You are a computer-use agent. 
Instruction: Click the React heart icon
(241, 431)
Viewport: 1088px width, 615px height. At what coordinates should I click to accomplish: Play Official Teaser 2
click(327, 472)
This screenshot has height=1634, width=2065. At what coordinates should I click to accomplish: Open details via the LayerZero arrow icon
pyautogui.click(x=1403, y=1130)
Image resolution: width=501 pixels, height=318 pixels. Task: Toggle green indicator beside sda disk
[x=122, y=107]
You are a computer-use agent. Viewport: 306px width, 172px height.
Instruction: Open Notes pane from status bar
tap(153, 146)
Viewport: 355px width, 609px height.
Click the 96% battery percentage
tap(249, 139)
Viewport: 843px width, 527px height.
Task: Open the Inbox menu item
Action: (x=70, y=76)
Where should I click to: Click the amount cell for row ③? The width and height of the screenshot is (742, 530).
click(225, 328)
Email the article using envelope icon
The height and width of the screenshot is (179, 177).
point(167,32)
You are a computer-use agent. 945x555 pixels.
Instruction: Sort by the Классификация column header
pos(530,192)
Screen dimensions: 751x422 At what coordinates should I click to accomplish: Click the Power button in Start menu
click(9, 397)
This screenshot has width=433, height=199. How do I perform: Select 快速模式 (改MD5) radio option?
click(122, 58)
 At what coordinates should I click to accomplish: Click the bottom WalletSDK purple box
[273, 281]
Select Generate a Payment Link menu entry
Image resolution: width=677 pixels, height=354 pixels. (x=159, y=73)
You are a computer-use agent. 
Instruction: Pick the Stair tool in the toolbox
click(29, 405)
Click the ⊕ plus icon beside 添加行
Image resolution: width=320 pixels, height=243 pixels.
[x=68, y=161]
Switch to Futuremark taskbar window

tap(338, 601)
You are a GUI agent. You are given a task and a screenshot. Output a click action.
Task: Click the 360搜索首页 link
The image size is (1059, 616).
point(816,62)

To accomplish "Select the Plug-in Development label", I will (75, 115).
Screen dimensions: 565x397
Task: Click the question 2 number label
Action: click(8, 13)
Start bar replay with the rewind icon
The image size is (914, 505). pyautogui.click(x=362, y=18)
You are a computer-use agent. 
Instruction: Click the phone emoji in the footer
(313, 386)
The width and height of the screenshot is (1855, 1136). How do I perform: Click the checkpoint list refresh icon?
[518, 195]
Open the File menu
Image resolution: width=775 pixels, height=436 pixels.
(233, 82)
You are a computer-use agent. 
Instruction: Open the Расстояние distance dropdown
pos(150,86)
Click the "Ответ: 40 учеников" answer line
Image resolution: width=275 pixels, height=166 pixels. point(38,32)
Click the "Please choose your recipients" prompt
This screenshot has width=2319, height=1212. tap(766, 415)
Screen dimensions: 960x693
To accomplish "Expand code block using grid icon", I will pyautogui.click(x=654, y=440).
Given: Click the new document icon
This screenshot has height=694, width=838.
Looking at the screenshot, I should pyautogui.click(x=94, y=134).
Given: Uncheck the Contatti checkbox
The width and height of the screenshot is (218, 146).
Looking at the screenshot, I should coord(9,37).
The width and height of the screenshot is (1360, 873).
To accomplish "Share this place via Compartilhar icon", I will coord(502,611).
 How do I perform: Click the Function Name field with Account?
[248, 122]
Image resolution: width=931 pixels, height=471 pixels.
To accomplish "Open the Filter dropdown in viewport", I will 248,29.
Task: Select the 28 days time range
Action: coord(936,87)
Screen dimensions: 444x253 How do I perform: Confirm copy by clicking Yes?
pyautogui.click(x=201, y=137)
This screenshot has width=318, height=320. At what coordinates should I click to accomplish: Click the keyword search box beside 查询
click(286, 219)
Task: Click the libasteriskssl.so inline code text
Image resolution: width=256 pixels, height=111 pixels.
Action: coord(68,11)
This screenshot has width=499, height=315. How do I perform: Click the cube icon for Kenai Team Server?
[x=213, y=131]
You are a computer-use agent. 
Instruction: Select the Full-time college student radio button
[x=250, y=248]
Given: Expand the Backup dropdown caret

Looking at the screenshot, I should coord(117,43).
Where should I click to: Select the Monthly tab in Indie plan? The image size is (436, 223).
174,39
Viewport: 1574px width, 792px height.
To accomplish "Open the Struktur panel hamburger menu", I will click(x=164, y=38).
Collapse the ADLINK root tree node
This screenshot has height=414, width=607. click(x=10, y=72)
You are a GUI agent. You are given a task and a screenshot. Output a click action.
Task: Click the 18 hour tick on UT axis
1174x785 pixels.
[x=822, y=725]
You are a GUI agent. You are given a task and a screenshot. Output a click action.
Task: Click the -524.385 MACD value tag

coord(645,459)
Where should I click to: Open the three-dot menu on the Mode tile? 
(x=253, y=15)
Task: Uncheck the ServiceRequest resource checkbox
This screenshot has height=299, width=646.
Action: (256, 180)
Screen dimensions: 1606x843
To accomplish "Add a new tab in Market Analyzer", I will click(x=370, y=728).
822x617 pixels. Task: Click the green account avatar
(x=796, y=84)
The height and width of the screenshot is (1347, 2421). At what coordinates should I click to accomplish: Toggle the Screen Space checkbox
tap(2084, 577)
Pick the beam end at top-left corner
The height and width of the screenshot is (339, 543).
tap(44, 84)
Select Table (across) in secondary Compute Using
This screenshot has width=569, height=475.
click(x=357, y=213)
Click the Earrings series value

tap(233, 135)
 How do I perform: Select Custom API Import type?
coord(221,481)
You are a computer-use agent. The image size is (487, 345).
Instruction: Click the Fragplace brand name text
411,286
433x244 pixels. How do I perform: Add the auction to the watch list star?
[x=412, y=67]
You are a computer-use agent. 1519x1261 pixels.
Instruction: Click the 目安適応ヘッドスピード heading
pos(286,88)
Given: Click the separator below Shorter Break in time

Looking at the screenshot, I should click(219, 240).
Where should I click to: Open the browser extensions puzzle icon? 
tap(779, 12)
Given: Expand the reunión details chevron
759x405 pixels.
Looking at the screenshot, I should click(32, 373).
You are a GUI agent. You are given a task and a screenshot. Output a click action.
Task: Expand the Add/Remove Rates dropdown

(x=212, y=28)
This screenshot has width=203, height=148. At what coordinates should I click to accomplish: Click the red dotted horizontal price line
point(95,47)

________________________

## [Exercise aim]
Reproduce every one of the lines above verbatim, without any change.

## [Result for this exercise]
You are a computer-use agent. 
Instruction: Click the React heart icon
(241, 431)
Viewport: 1088px width, 615px height. At what coordinates should I click to accomplish: Play Official Teaser 2
click(327, 472)
This screenshot has height=1634, width=2065. At what coordinates should I click to accomplish: Open details via the LayerZero arrow icon
pyautogui.click(x=1403, y=1130)
Image resolution: width=501 pixels, height=318 pixels. Task: Toggle green indicator beside sda disk
[x=122, y=107]
You are a computer-use agent. Viewport: 306px width, 172px height.
Instruction: Open Notes pane from status bar
tap(153, 146)
Viewport: 355px width, 609px height.
Click the 96% battery percentage
tap(249, 139)
Viewport: 843px width, 527px height.
Task: Open the Inbox menu item
Action: (x=70, y=76)
Where should I click to: Click the amount cell for row ③? The width and height of the screenshot is (742, 530).
click(225, 328)
Email the article using envelope icon
The height and width of the screenshot is (179, 177).
point(167,32)
You are a computer-use agent. 945x555 pixels.
Instruction: Sort by the Классификация column header
pos(530,192)
Screen dimensions: 751x422 At what coordinates should I click to accomplish: Click the Power button in Start menu
click(9, 397)
This screenshot has width=433, height=199. How do I perform: Select 快速模式 (改MD5) radio option?
click(122, 58)
 At what coordinates should I click to accomplish: Click the bottom WalletSDK purple box
[273, 281]
Select Generate a Payment Link menu entry
Image resolution: width=677 pixels, height=354 pixels. (x=159, y=73)
You are a computer-use agent. 
Instruction: Pick the Stair tool in the toolbox
click(29, 405)
Click the ⊕ plus icon beside 添加行
Image resolution: width=320 pixels, height=243 pixels.
[x=68, y=161]
Switch to Futuremark taskbar window

tap(338, 601)
You are a GUI agent. You are given a task and a screenshot. Output a click action.
Task: Click the 360搜索首页 link
The image size is (1059, 616).
point(816,62)

To accomplish "Select the Plug-in Development label", I will (75, 115).
Screen dimensions: 565x397
Task: Click the question 2 number label
Action: click(8, 13)
Start bar replay with the rewind icon
The image size is (914, 505). pyautogui.click(x=362, y=18)
You are a computer-use agent. 
Instruction: Click the phone emoji in the footer
(313, 386)
The width and height of the screenshot is (1855, 1136). How do I perform: Click the checkpoint list refresh icon?
[518, 195]
Open the File menu
Image resolution: width=775 pixels, height=436 pixels.
(233, 82)
You are a computer-use agent. 
Instruction: Open the Расстояние distance dropdown
pos(150,86)
Click the "Ответ: 40 учеников" answer line
Image resolution: width=275 pixels, height=166 pixels. point(38,32)
Click the "Please choose your recipients" prompt
This screenshot has width=2319, height=1212. tap(766, 415)
Screen dimensions: 960x693
To accomplish "Expand code block using grid icon", I will pyautogui.click(x=654, y=440).
Given: Click the new document icon
This screenshot has height=694, width=838.
Looking at the screenshot, I should pyautogui.click(x=94, y=134).
Given: Uncheck the Contatti checkbox
The width and height of the screenshot is (218, 146).
Looking at the screenshot, I should coord(9,37).
The width and height of the screenshot is (1360, 873).
To accomplish "Share this place via Compartilhar icon", I will coord(502,611).
 How do I perform: Click the Function Name field with Account?
[248, 122]
Image resolution: width=931 pixels, height=471 pixels.
To accomplish "Open the Filter dropdown in viewport", I will 248,29.
Task: Select the 28 days time range
Action: coord(936,87)
Screen dimensions: 444x253 How do I perform: Confirm copy by clicking Yes?
pyautogui.click(x=201, y=137)
This screenshot has width=318, height=320. At what coordinates should I click to accomplish: Click the keyword search box beside 查询
click(286, 219)
Task: Click the libasteriskssl.so inline code text
Image resolution: width=256 pixels, height=111 pixels.
Action: coord(68,11)
This screenshot has width=499, height=315. How do I perform: Click the cube icon for Kenai Team Server?
[x=213, y=131]
You are a computer-use agent. 
Instruction: Select the Full-time college student radio button
[x=250, y=248]
Given: Expand the Backup dropdown caret

Looking at the screenshot, I should coord(117,43).
Where should I click to: Select the Monthly tab in Indie plan? The image size is (436, 223).
174,39
Viewport: 1574px width, 792px height.
To accomplish "Open the Struktur panel hamburger menu", I will click(x=164, y=38).
Collapse the ADLINK root tree node
This screenshot has height=414, width=607. click(x=10, y=72)
You are a GUI agent. You are given a task and a screenshot. Output a click action.
Task: Click the 18 hour tick on UT axis
1174x785 pixels.
[x=822, y=725]
You are a GUI agent. You are given a task and a screenshot. Output a click action.
Task: Click the -524.385 MACD value tag

coord(645,459)
Where should I click to: Open the three-dot menu on the Mode tile? 
(x=253, y=15)
Task: Uncheck the ServiceRequest resource checkbox
This screenshot has height=299, width=646.
Action: (256, 180)
Screen dimensions: 1606x843
To accomplish "Add a new tab in Market Analyzer", I will click(x=370, y=728).
822x617 pixels. Task: Click the green account avatar
(x=796, y=84)
The height and width of the screenshot is (1347, 2421). At what coordinates should I click to accomplish: Toggle the Screen Space checkbox
tap(2084, 577)
Pick the beam end at top-left corner
The height and width of the screenshot is (339, 543).
tap(44, 84)
Select Table (across) in secondary Compute Using
This screenshot has width=569, height=475.
click(x=357, y=213)
Click the Earrings series value

tap(233, 135)
 How do I perform: Select Custom API Import type?
coord(221,481)
You are a computer-use agent. The image size is (487, 345).
Instruction: Click the Fragplace brand name text
411,286
433x244 pixels. How do I perform: Add the auction to the watch list star?
[x=412, y=67]
You are a computer-use agent. 1519x1261 pixels.
Instruction: Click the 目安適応ヘッドスピード heading
pos(286,88)
Given: Click the separator below Shorter Break in time

Looking at the screenshot, I should click(219, 240).
Where should I click to: Open the browser extensions puzzle icon? 
tap(779, 12)
Given: Expand the reunión details chevron
759x405 pixels.
Looking at the screenshot, I should click(32, 373).
You are a GUI agent. You are given a task and a screenshot. Output a click action.
Task: Expand the Add/Remove Rates dropdown

(x=212, y=28)
This screenshot has width=203, height=148. At what coordinates should I click to accomplish: Click the red dotted horizontal price line
point(95,47)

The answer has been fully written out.